JPMorgan Chase & Co lost $15 billion in market value and a notch in its credit ratings on Friday while a chorus of regulators and politicians reacted to its surprise $2 billion trading loss by demanding stiffer oversight for the banking industry.
The loss by one of Wall Street’s most respected banks embarrassed chief executive Jamie Dimon, a leader lauded for steering his bank through the fallout from the 2008 financial crisis without reporting a loss.
“We know we were sloppy. We know we were stupid. We know there was bad judgment,” Dimon said in a television interview on Sunday. He said it wasn’t clear whether the bank had broken any laws or violated any rules. “We’ve had audit, legal, risk, compliance, some of our best people looking at all of that.” The loss also invited regulatory scrutiny for a man who had all but led the charge to limit it, criticising the so-called Volcker rule to ban proprietary trading by big banks.

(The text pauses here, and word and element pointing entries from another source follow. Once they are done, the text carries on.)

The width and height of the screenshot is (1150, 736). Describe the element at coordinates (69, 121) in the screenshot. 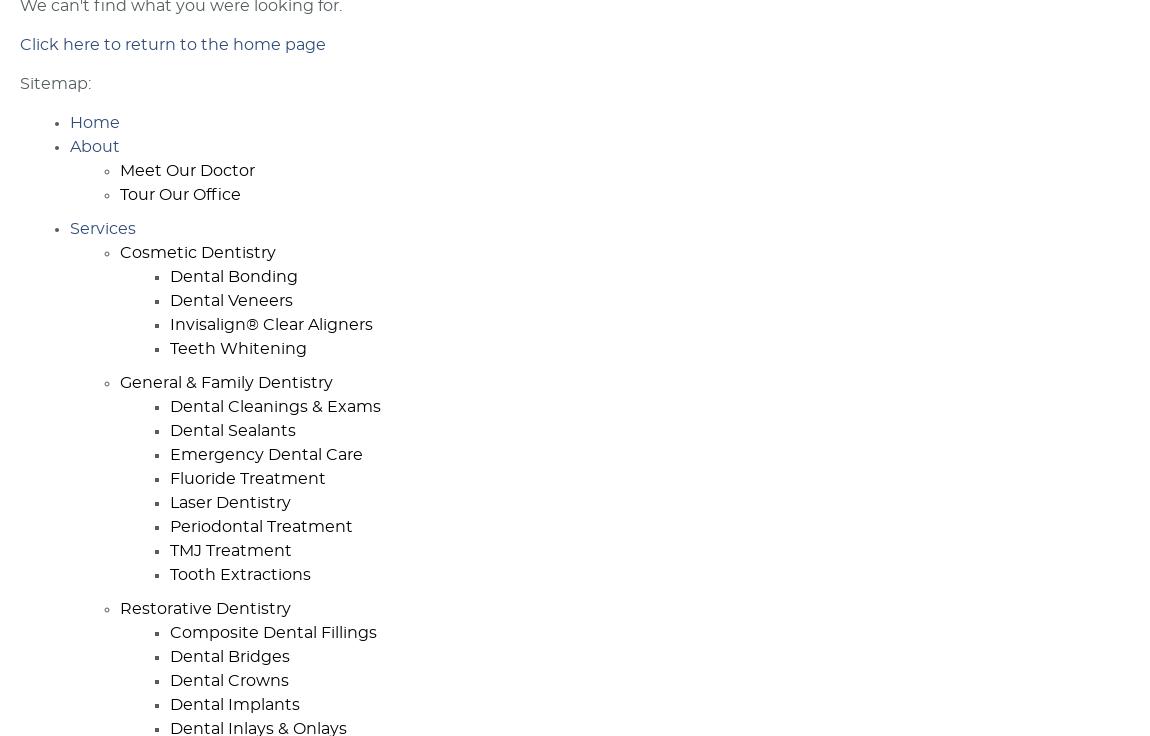

I see `'Home'` at that location.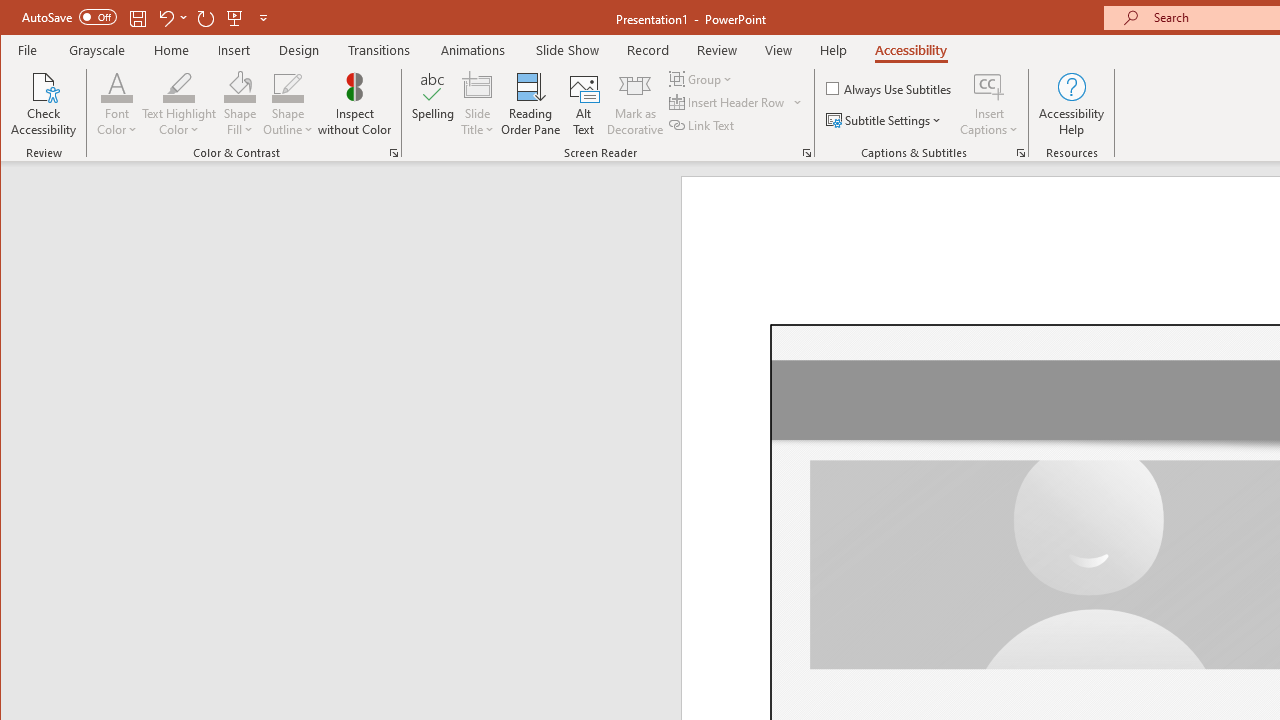 Image resolution: width=1280 pixels, height=720 pixels. What do you see at coordinates (807, 152) in the screenshot?
I see `'Screen Reader'` at bounding box center [807, 152]. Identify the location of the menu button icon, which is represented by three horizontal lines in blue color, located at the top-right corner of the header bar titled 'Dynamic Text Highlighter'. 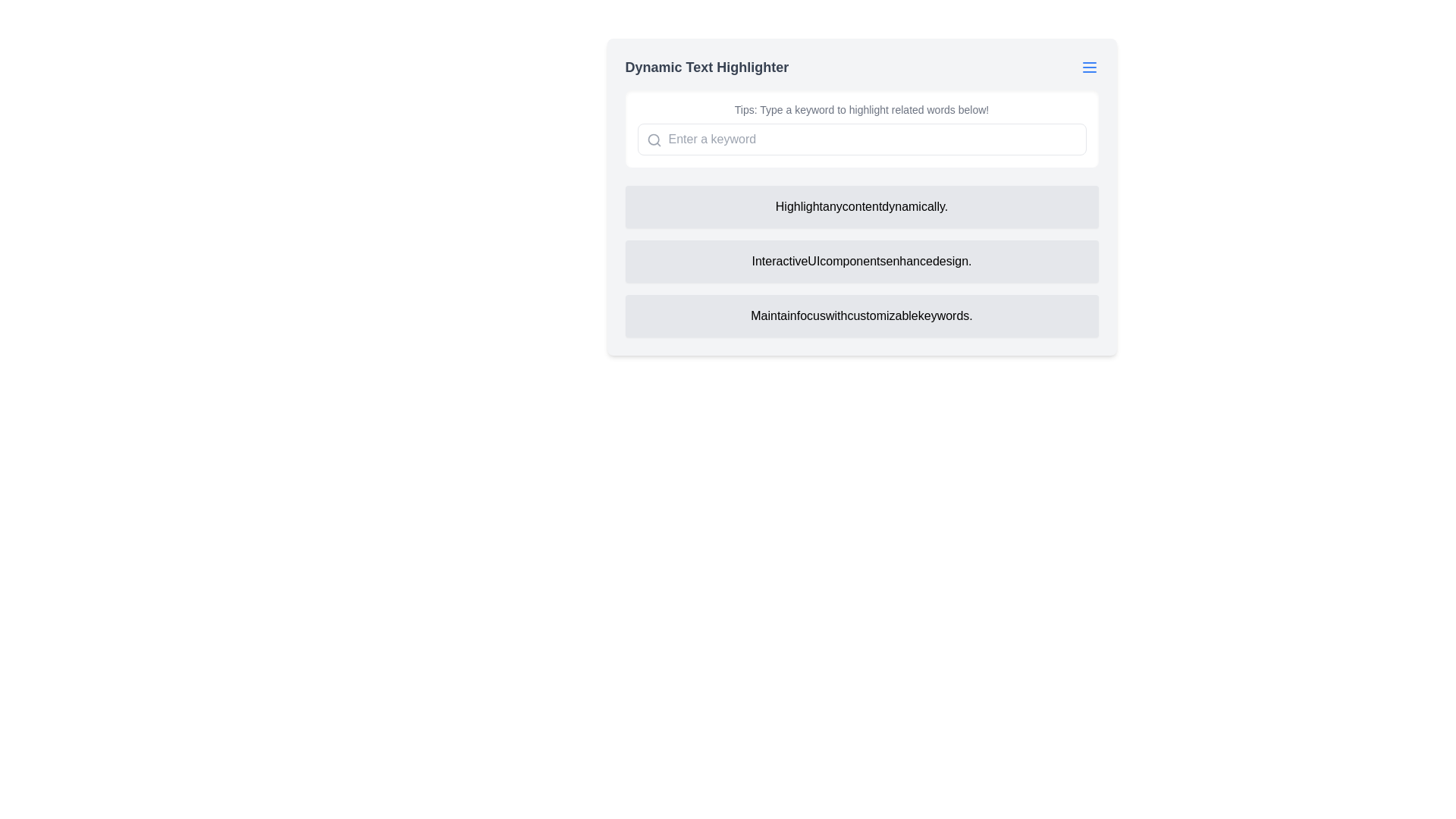
(1088, 66).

The reports say that the Securities and Exchange Commission has opened a preliminary investigation into JPMorgan’s accounting practices and public disclosures about the trading loss.
Fitch Ratings cut JPMorgan’s debt ratings a notch and put all of the ratings of the bank and its subsidiaries on negative ratings watch. Standard & Poor’s put JPMorgan and its banking units on a negative outlook, but affirmed its current ratings.
A national union urged shareholders to approve a stockholder resolution calling for an independent board chairman at JPMorgan. Dimon currently holds the chairman and CEO titles.